Echoing at the edges of her thought was Fanny’s voice. Fanny might come any day. The heavy snows were melting. She must get word to Fanny. That little dark child belonged to her, too. She must do something, she must think what to do. But now she would know, she was so strong. Things came to her when she was strong like this.
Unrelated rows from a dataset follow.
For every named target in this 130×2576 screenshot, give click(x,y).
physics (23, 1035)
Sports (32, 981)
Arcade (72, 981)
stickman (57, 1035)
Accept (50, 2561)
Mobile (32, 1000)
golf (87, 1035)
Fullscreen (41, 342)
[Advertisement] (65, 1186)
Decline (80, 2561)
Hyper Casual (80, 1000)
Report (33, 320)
And next day she thought of how to get word to Fanny. She met Sam on the small back stairs and waited for him. The stair was too narrow for passing. As she waited for his clumping step, waited for his rough grinning face to pass her, she thought of it. There was a look on his face, a look she hated and would not see. He could not see any woman without that look. But she could use even that. “Sam,” she whispered, “will you do something for me?”
“Sure,” he said. He clamped his hand heavily upon her shoulder and patted it. She did not flinch. “Do you see Fanny sometimes?”